Thursday's testimony added texture to that basic frame. Musk told the court he was reassured by Altman that OpenAI would remain a nonprofit even as early conversations about restructuring were taking place. He said he was aware of some discussions but did not closely review all the documents involved. That admission is likely to feature prominently in the defence's closing argument: Musk is a sophisticated investor who was at the table, knew the direction of travel, and chose not to look closely at the paperwork.
Musk's money manager, Jared Birchall, also testified, primarily about the charitable nature of Musk's early contributions. The defence, meanwhile, pressed Musk on why, if he believed the nonprofit mission was being betrayed, he waited so long to file suit.

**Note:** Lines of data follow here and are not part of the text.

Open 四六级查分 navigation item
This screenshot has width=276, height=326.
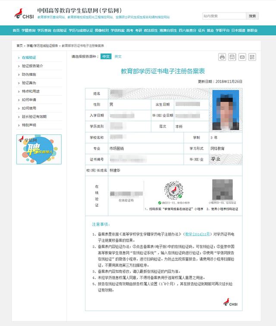(x=187, y=31)
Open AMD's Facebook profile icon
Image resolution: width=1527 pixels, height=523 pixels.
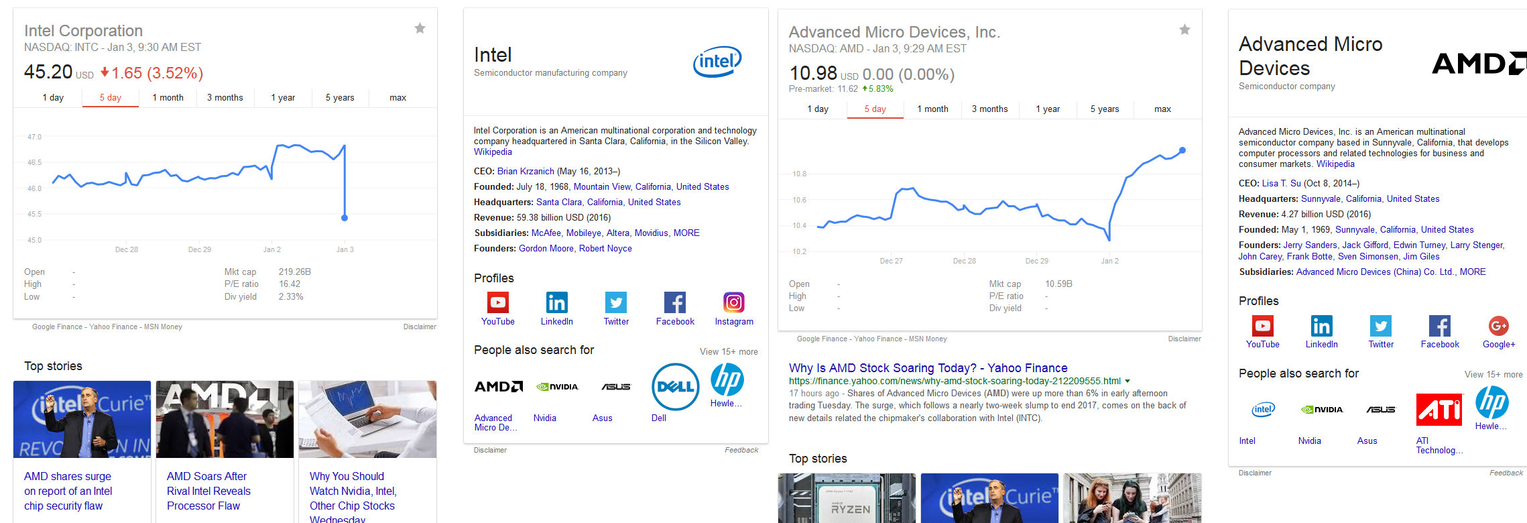(x=1439, y=326)
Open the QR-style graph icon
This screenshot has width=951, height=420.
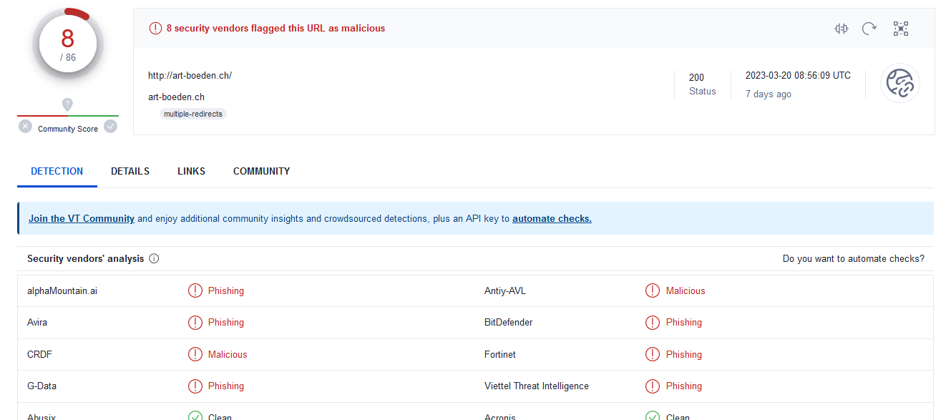[900, 29]
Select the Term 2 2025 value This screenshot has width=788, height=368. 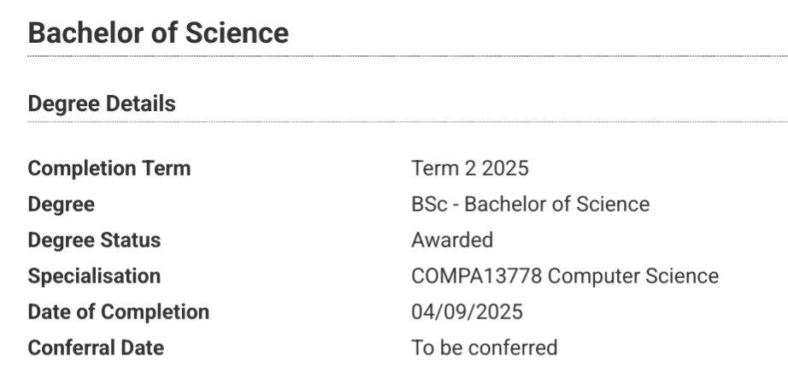tap(469, 168)
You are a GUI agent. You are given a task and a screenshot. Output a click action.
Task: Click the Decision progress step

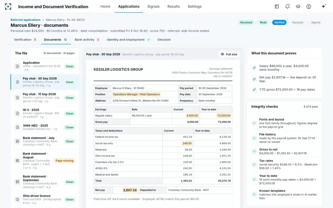tap(298, 22)
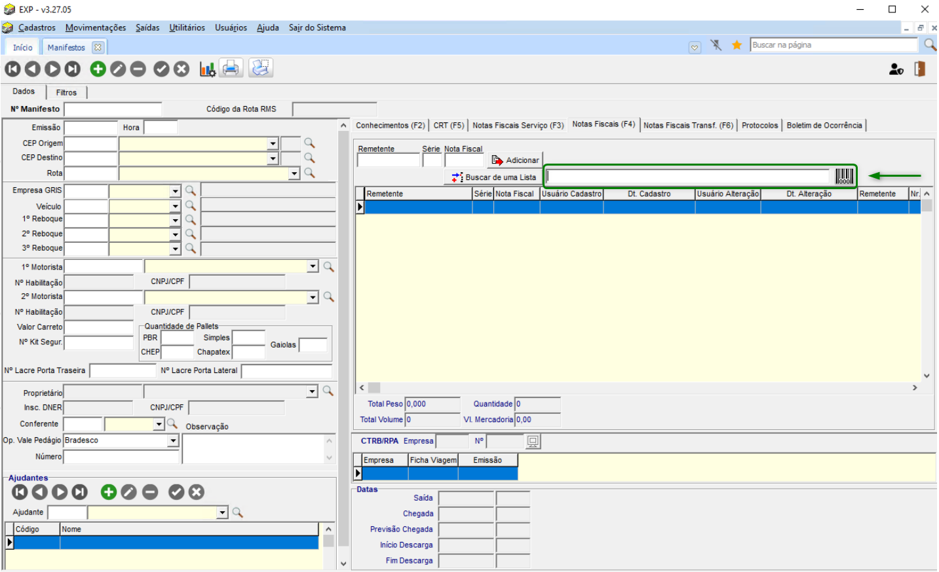Click the magnifier next to CEP Origem
This screenshot has height=572, width=939.
pos(309,143)

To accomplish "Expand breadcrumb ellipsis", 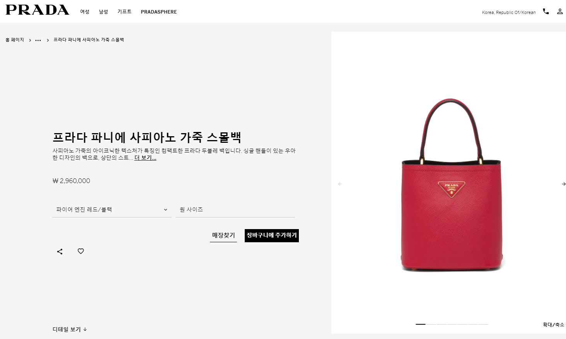I will point(38,40).
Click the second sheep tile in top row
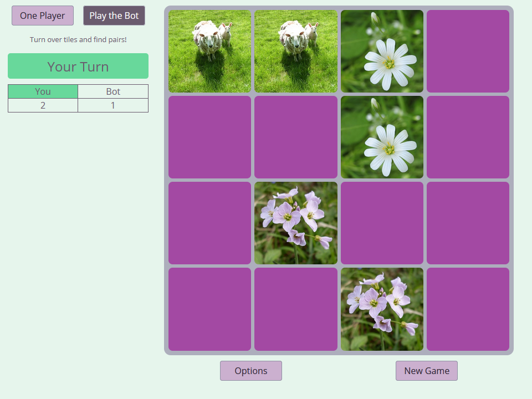The image size is (532, 399). (x=296, y=52)
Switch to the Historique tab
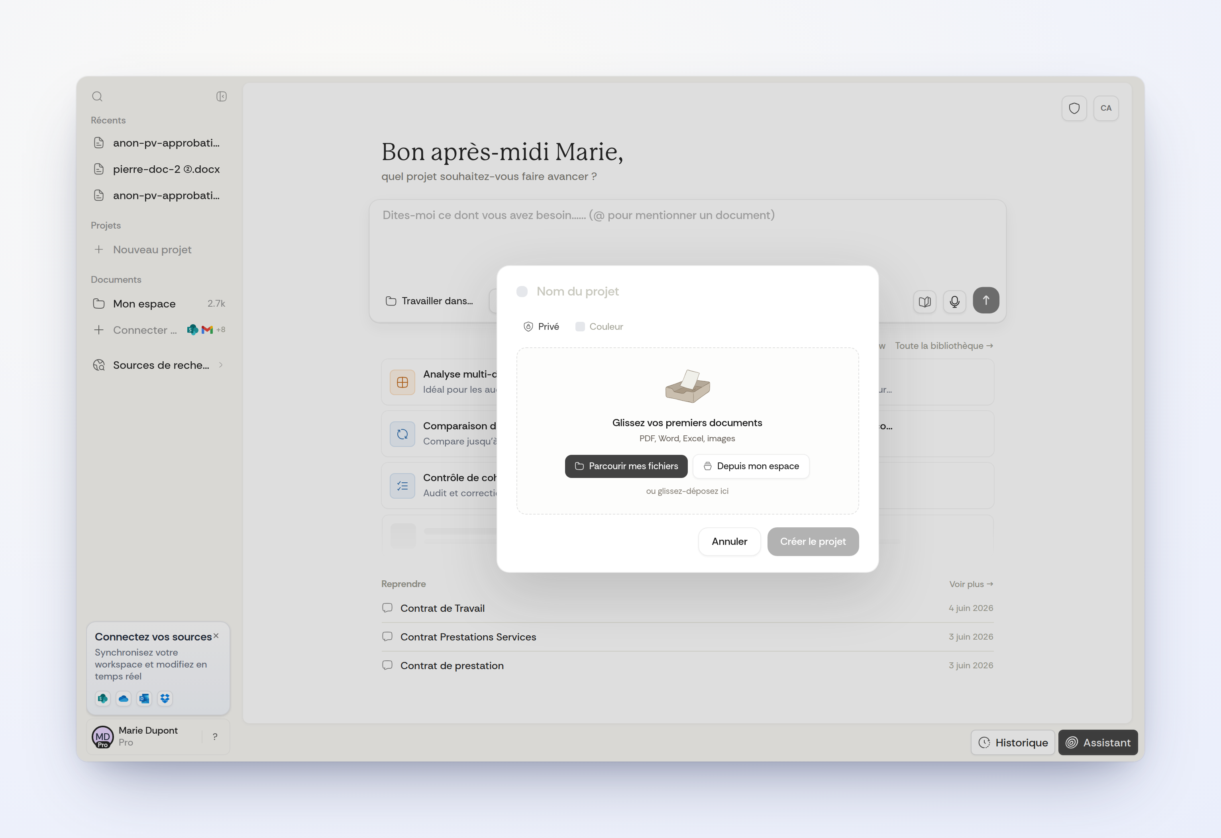This screenshot has height=838, width=1221. coord(1012,742)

The implication: a true believer would have acted earlier, not after OpenAI had become one of the most valuable private companies in the world and a direct commercial rival to his own xAI.
US District Judge Yvonne Gonzalez Rogers made her own mark on the proceedings by cutting off Musk's repeated invocations of an AI "Terminator" scenario. "We're not going to talk about extinction in this case," she told him. The instruction captures something real about the trial's peculiar stakes: the legal questions are relatively grounded (what promises were made, what documents say what, who knew what when), while the testimony kept reaching for existential register that the court had no interest in entertaining.
In the background sits the Microsoft angle. The software company is a co-defendant, having invested over $13 billion in OpenAI across multiple rounds. A new agreement between Microsoft and OpenAI, reached in late April, restructured their deal significantly: Microsoft gave up its exclusive AI model license and will no longer receive a revenue share when enterprise customers access OpenAI through Azure's API. In exchange, it retains a 20% cut of direct ChatGPT subscriptions. The renegotiation was reportedly triggered by Amazon's $50 billion cloud deal with OpenAI, which threatened to conflict with Microsoft's exclusivity terms. The trial adds pressure to an ecosystem already mid-restructure.
What the trial probably will not resolve is the larger question of whether nonprofit governance structures can meaningfully constrain organisations that become commercially significant. OpenAI's trajectory from research lab to trillion-dollar-valuation contender happened quickly enough that its founding documents simply could not have anticipated the situation they would be asked to govern. Musk's lawsuit is one way that tension is being litigated; the structural renegotiations between OpenAI, Microsoft, and Amazon are another. The courtroom drama is gripping, but the underlying problem it exposes has no obvious legal answer.